▸ Task
All entries are to be transcribed exactly. Pictures are not part of the copy.

[Pixel coordinate grounding data]
++++++

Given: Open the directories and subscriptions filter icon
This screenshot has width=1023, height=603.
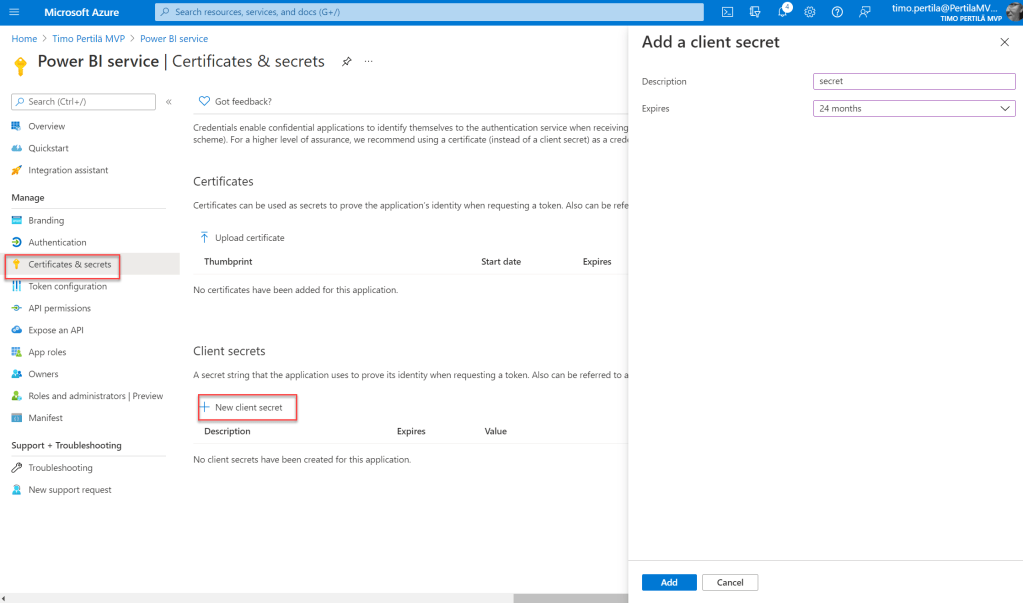Looking at the screenshot, I should click(755, 12).
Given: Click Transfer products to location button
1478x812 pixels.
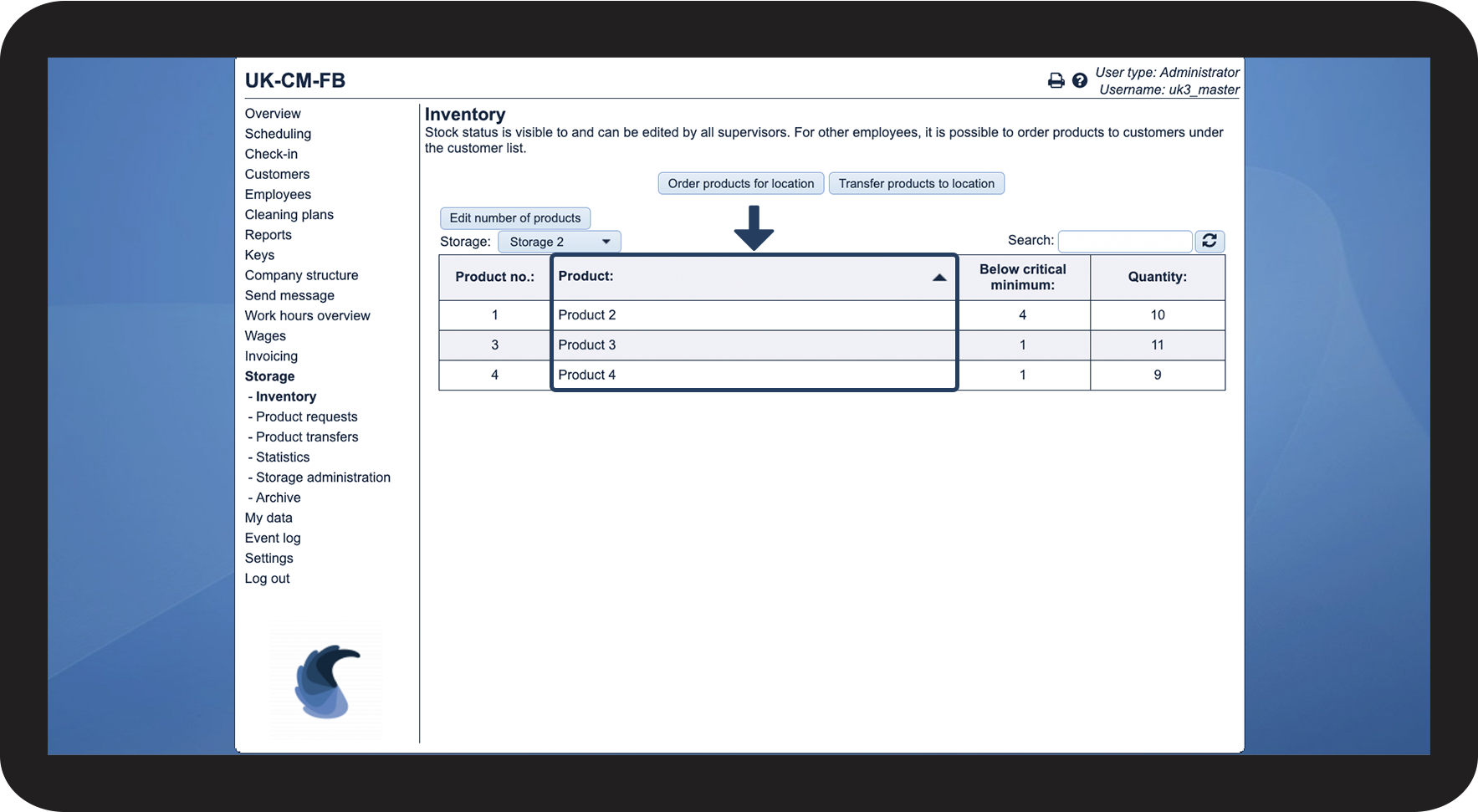Looking at the screenshot, I should click(x=917, y=183).
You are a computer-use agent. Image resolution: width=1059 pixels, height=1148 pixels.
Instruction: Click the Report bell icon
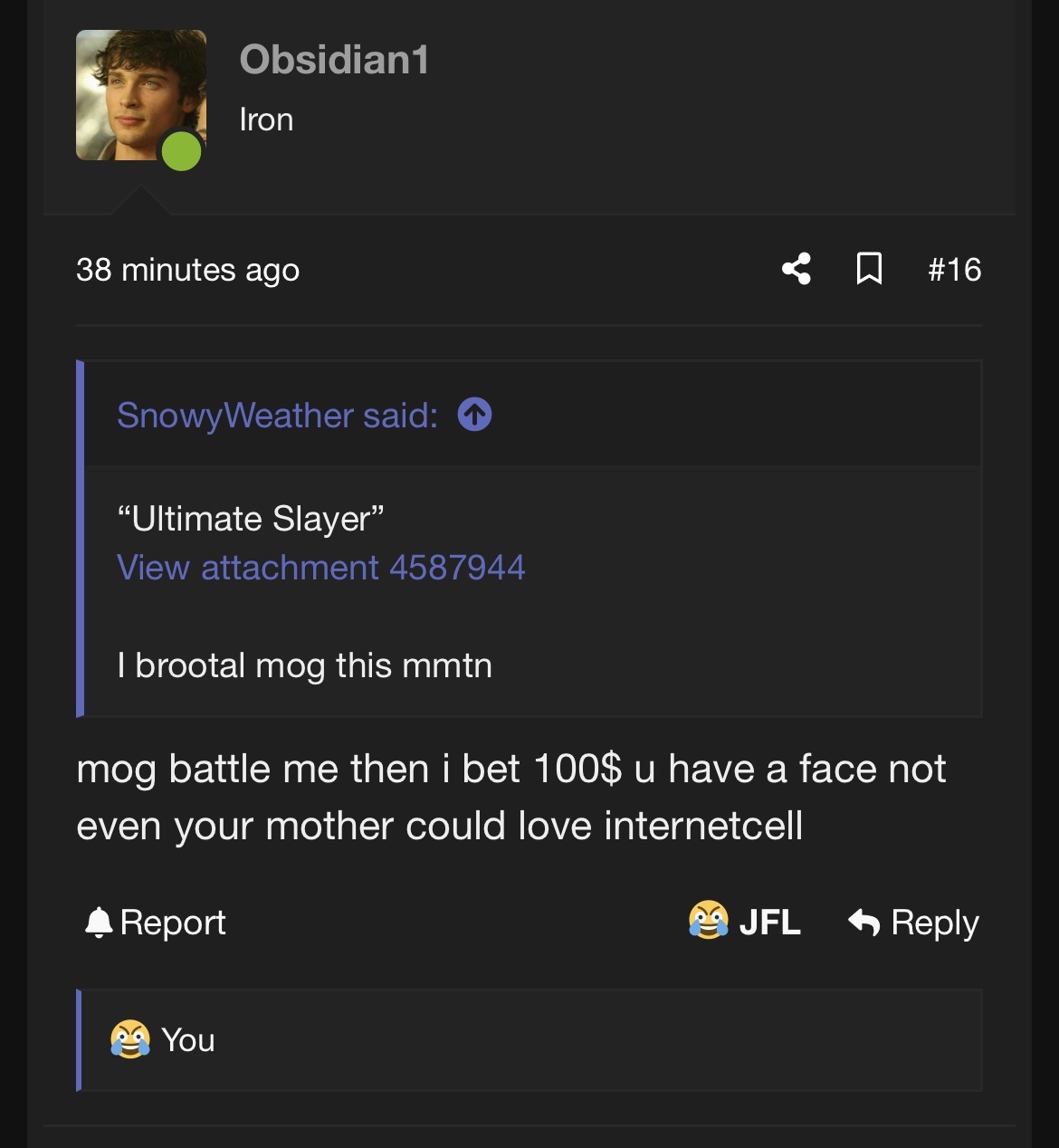tap(98, 923)
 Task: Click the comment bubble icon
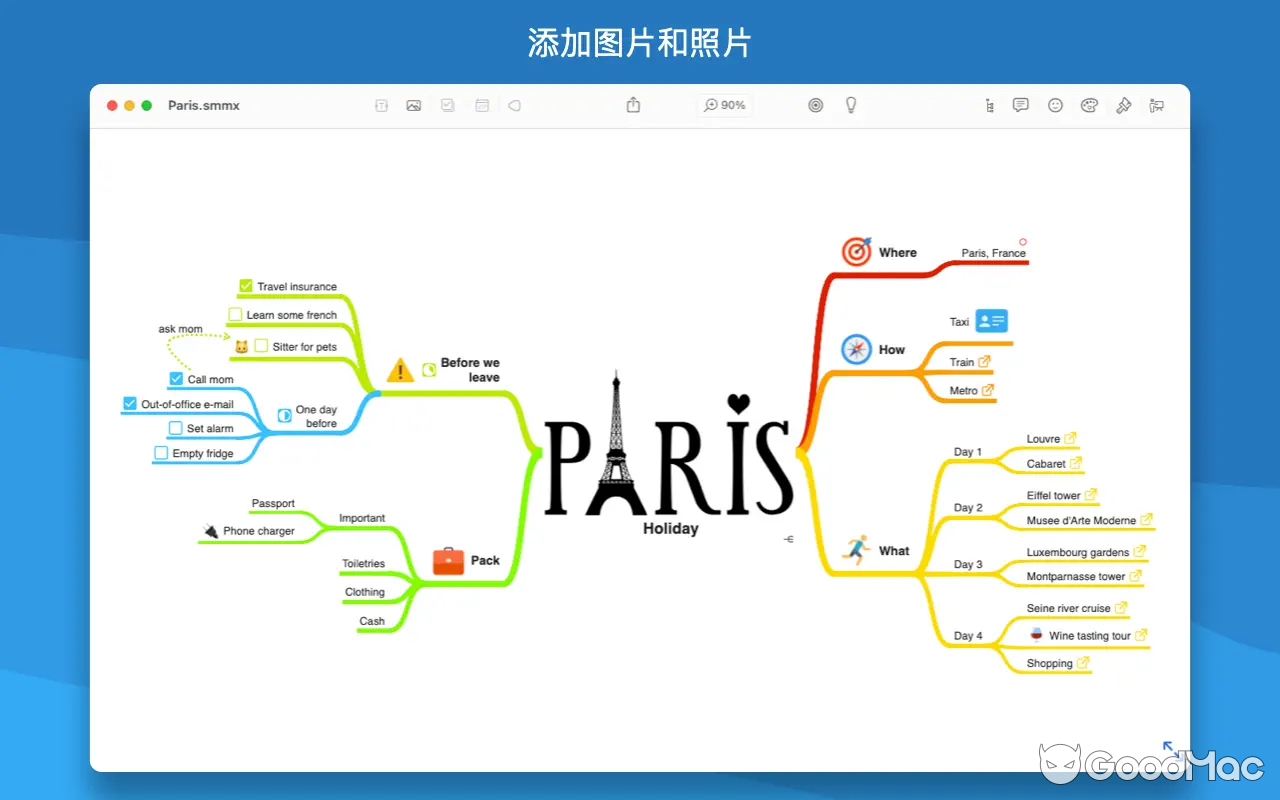[x=1020, y=105]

++++++

▸ Response to this task
Given: Open the directories and subscriptions filter icon
This screenshot has width=1023, height=603.
Looking at the screenshot, I should click(755, 12).
Given: Click Transfer products to location button
1478x812 pixels.
Looking at the screenshot, I should click(x=917, y=183).
You are a computer-use agent. Image resolution: width=1059 pixels, height=1148 pixels.
Instruction: Click the Report bell icon
tap(98, 923)
 Task: Click the comment bubble icon
[x=1020, y=105]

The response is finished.